Dangerous Android malware quietly targets and empties bank accounts

We recently reported about another type of banking Android malware that operates in the background and leverages accessibility settings to steal data, including passwords and bank credentials. More malware that allows remote attacks on Android devices and is freely disseminated among hackers as part of a subscription service has just been disclosed.

More banking malware on the loose

A new Android trojanware known as Albiriox has been found by researchers at the online fraud protection company Cleafy. Albiriox is disseminated through what are referred to as “dummy” or infected APKs to deceive users into downloading real apps, much as Sturnus, the malware that was discovered last week.

Hackers have tricked people by making phony copies of Google Play Store app listings, as Android Authority noted. As a result, potential victims may think they are downloading an app from a secure site when, in fact, they are not. Additionally, hackers have enticed victims by posting fictitious offers and promotions, requesting contact information, and then distributing the malicious APKs via well-known messaging services like Telegram and WhatsApp.

Read Also: Best Wallpaper Apps for Android in 2026: Free and Premium Picks

The research group claims that hackers in Russia and other nearby regions have been the primary users of these approaches. After being disseminated as a Malware-as-a-Service (MaaS) on dark web forums, it is reported to have lately acquired popularity.

The “install unknown apps” permission on users’ devices is mostly enabled via the APK files that hackers disseminate. The current (and destructive) program containing Albiriox is installed by the dropper app after that is activated.

According to Android Authority, the research organization has already caught over 400 fraudulent apps that target consumers in categories including banking, fintech, digital payments, and cryptocurrencies. Instead than obtaining users’ login credentials, these software versions enable hackers to conduct transactions directly on users’ banking apps.

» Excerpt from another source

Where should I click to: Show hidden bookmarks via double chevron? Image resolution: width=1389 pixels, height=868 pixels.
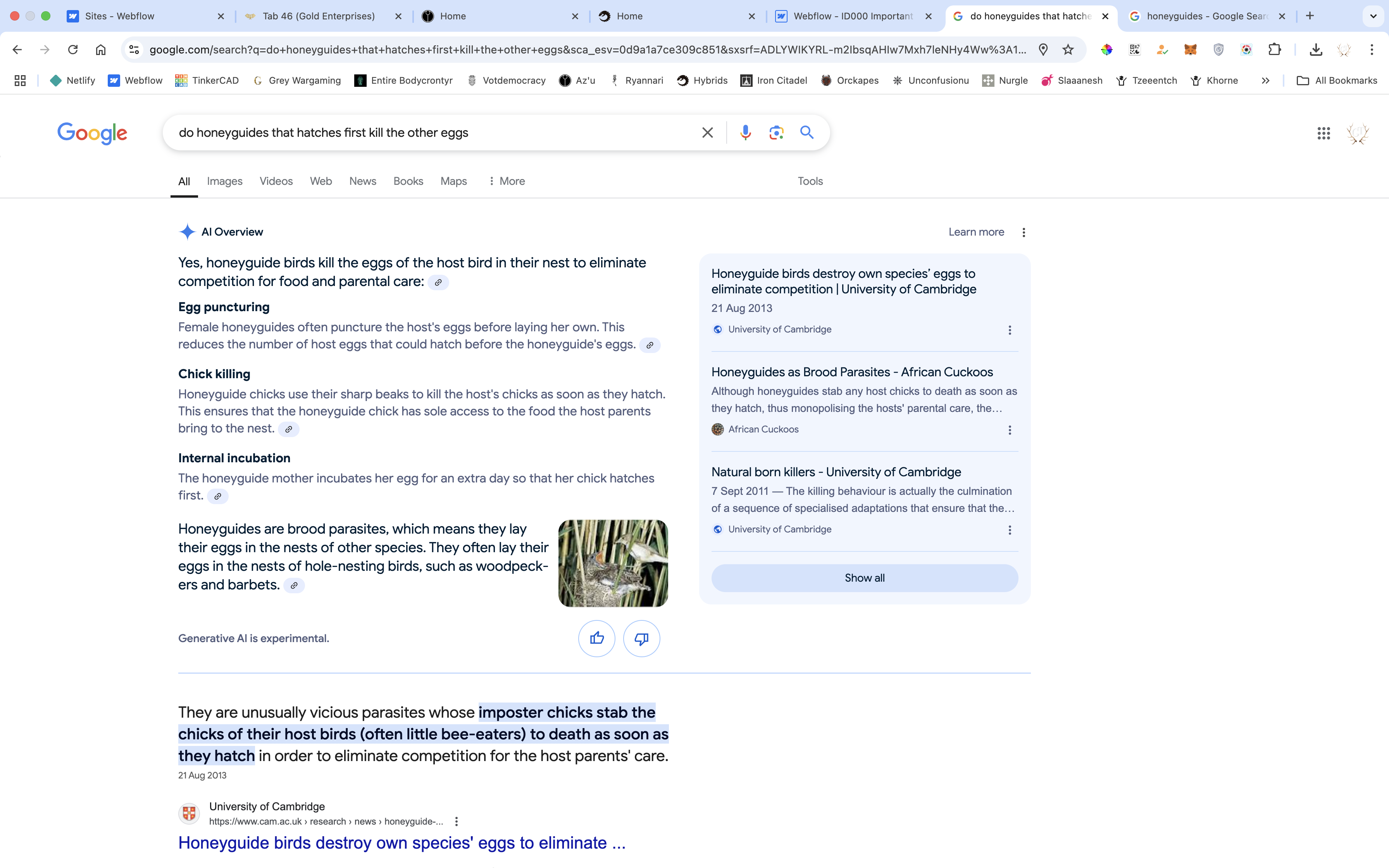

You should be wary of any strange programs you install, especially if they appear to be connected to banking or any other financial service, as the malware works more covertly and silently. Make sure you have the most recent Play Protect update installed and that you only download apps from the official Google Play Store app.

In terms of updates, make sure your device has the most recent firmware that is supported, as this contains patches for vulnerabilities that have just been discovered. Similarly, Google has published the December Android Security Bulletin.